Ana María del Socorro García García[1]
Universidad Veracruzana

La historia de la educación en México cuenta con muchos ilustres personajes de todas las regiones del país que contribuyeron a través de libros y publicaciones al campo de la instrucción pública en los años posteriores a la Revolución mexicana: una época de cambios sociales que supuso una reestructuración en las formas y concepciones que hasta ese entonces imperaban en el material escrito del sistema educativo nacional. Veracruz, un estado particularmente fértil en materia pedagógica, aportó no pocos nombres a la larga lista de maestros y teóricos de la educación que, desde su escritura, intentaron transformar la forma en que el conocimiento era compartido a la población; uno de los personajes más importantes en este ramo fue el cordobés Manuel Crisanto Tello Medorio. Si bien la figura de este pedagogo puede no resonar en la memoria del público común, su nombre es un habitual referente para los lectores regulares de la historia de la educación, pues fue el fundador de la Facultad de Pedagogía de la Universidad Veracruzana (1954), además de haber sido director general de Educación en Veracruz, Puebla y Jalisco (en 1917, 1926 y 1932, respectivamente), y el único maestro en ocupar tres veces la dirección de la Escuela Normal Veracruzana (1923, 1930 y 1941). El tema que nos compete en este artículo es el del libro El Obrero.

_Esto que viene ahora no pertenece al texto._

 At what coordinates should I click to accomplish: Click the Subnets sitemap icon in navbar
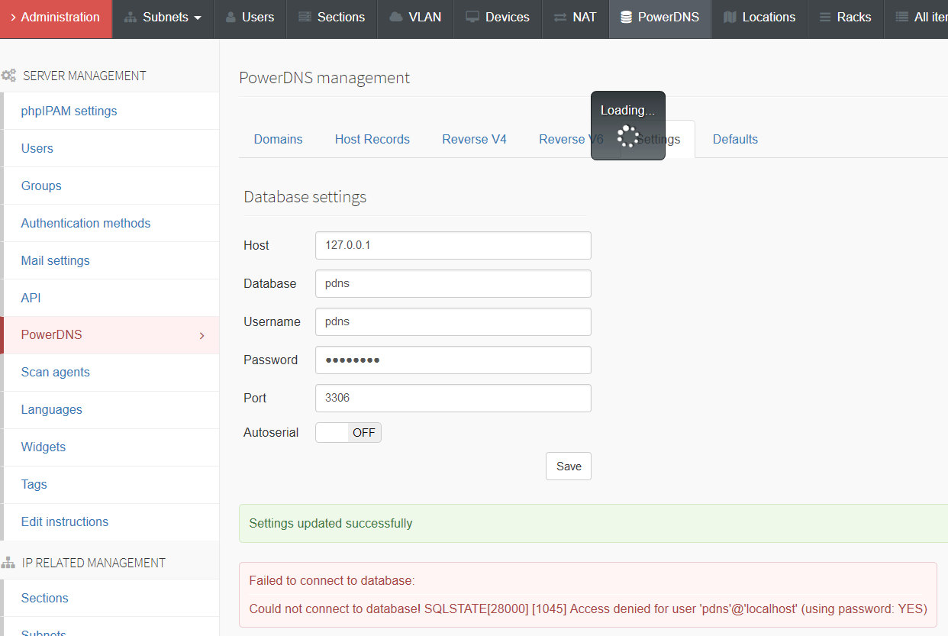(x=130, y=18)
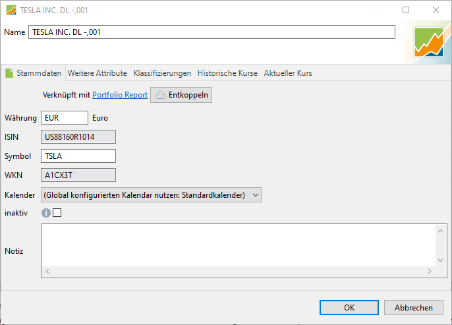Follow the Portfolio Report link
The height and width of the screenshot is (325, 452).
coord(120,95)
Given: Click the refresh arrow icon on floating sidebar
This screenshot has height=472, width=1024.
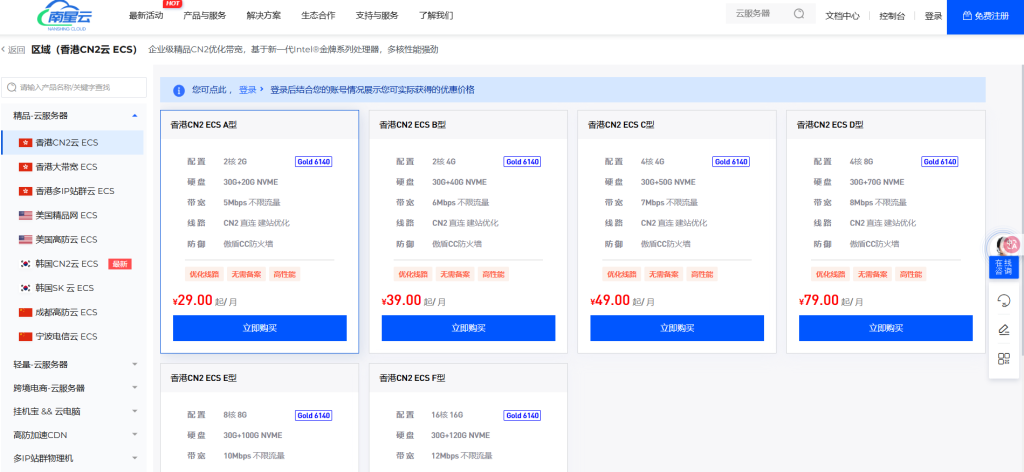Looking at the screenshot, I should [x=1003, y=300].
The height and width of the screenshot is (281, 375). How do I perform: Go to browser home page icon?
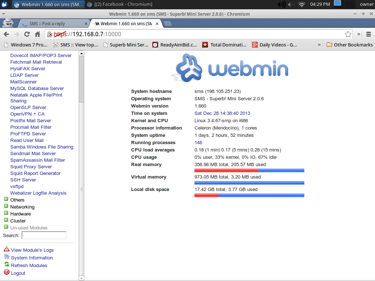[37, 34]
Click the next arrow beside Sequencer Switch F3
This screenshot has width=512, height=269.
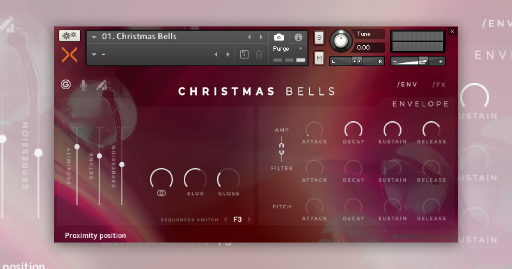(248, 219)
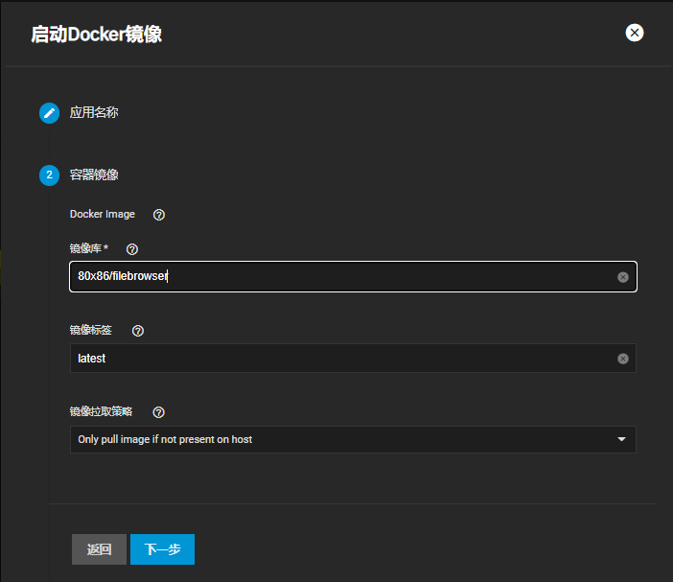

Libro de Escritura-Lectura para alumnos de Escuelas Suplementarias, una obra publicada en 1918 (con múltiples reediciones) en la que don Manuel Tello dejó constancia del imaginario y las condiciones sociales bajo las que el sistema educativo posrevolucionario quiso llevar la instrucción pública a los lugares más desfavorecidos del país. Pero antes de adentrarnos a la exploración de este material será necesario traer a colación el contexto político, educativo y social en el cual Tello creció y llevó a cabo la labor docente que originó la escritura de este libro.

Las preocupaciones que Manuel C. Tello dejó plasmadas en sus artículos y libros sobre el ámbito escolar iniciaron con su propia historia, pues, creciendo a finales del siglo XIX en la ciudad de Córdoba, un lugar en pleno desarrollo urbano, las aspiraciones del joven Manuel apuntaban a un trabajo modesto en alguna casa comercial —un destino común para la población joven de la época—. Sin embargo, al haber concluido exitosamente su educación primaria hacia 1898 y con la ayuda brindada por un profesor cantonal que conocía sus habilidades y aptitudes, logró ingresar a la Escuela Normal en Xalapa en 1899. A partir de allí, su buena disposición y notable esmero hacia los estudios académicos llevaron a Tello a acumular sus primeros grados: el primero como instructor de primaria elemental en 1903, y el segundo como instructor de primaria superior en 1904 (AHBENV, 1899, caja 10, legajo 5, exp. 25; Hermida, 1989, p. 527).

La formación académica de Manuel C. Tello en sus años como normalista estuvo fuertemente influenciada por los más destacados pedagogos veracruzanos de la época, como Enrique C. Rébsamen, Carlos A. Carrillo o Manuel R. Gutiérrez, por mencionar algunos. Sobre esta línea, es importante mencionar que la práctica docente de finales del siglo XIX y principios del siglo XX, es decir, la época formativa de Tello estaba en plena transformación. Las estrategias tradicionales bajo las que se regía la educación pública de la época para la enseñanza de escritura y la lectura adoptaron las nuevas técnicas introducidas por pedagogos como Rébsamen, con su método sintético analítico, y posteriormente Gregorio Torres Quintero, con su sistema onomatopéyico. Sin embargo, estos avances técnicos en materia educativa no impactaron a corto plazo a la población, pues la realidad de la educación pública en la que Tello inició su carrera magisterial era alarmante.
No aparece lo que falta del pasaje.